沖縄戦が終わり、沖縄はアメリカ軍の支配下におかれる。
住んでいた家は焼け、土地は軍用地として没収されるなか戦後がはじまる。
経済の混乱が続き、1946年のなかばまで通貨は使われず物々交換がおこなわれていた。
その後、本土からの引場者が円を持ち込み一方、アメリカ軍政府はB型軍票)という名の通貨を発行、1円が1B円と
みなされ、円とB円が同時に使われる時期が続いた。
1948年、米軍瀬府は沖縄から日本円を排除し、B円だけを法定通貨とした。
さらにドルと円の為替レートが本土では1ドル=360円、沖縄では1ドル=120B円とされた。
このような為替レートの設定は、アメリカ軍に依存する沖縄経済の構造をつくりだした。
冷戦体制のもとで、沖縄の米軍基地は次々と整備されていったが、基地建設に必要な資材は本土から優先的に輸入されたそのため、資材購入のためのアメリカのドル資金が大量に日本に流れこみ、日本の輸出産業を育てることになった。

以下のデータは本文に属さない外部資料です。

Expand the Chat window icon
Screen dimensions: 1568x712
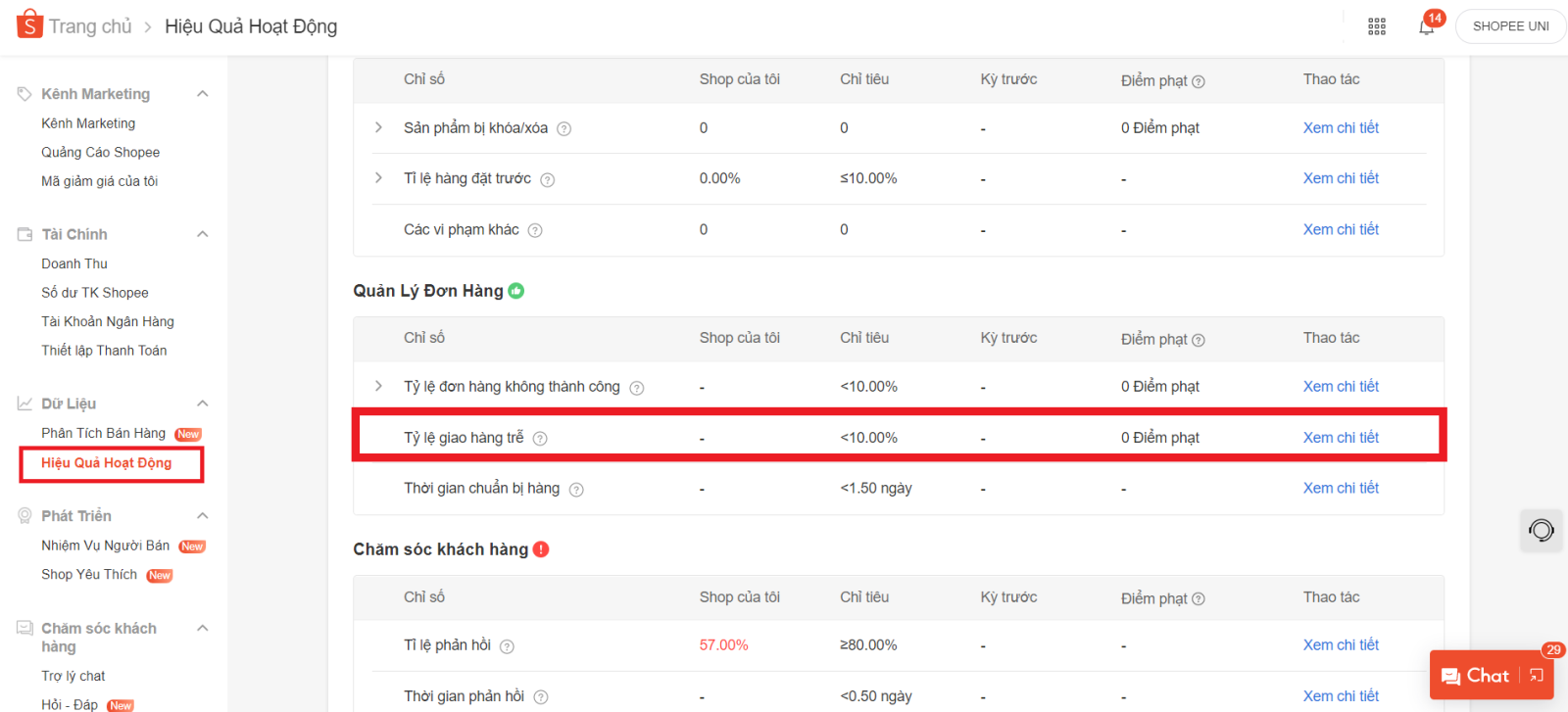(x=1537, y=676)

沖縄では「円高」により輸入が増え、輸入に依存する経済構造が生まれ輸出に不利な為替レートのため、産業の中心で
ある製造業が十分育たず、多くの労働者や建設業者、サービス業者などは、基地に仕事を求め、基地に依存するようにもなった。またドルの流入はアメリカ経済とのむすびつきを強め、1958年にはB円は廃止され、ドルに統一されることになる。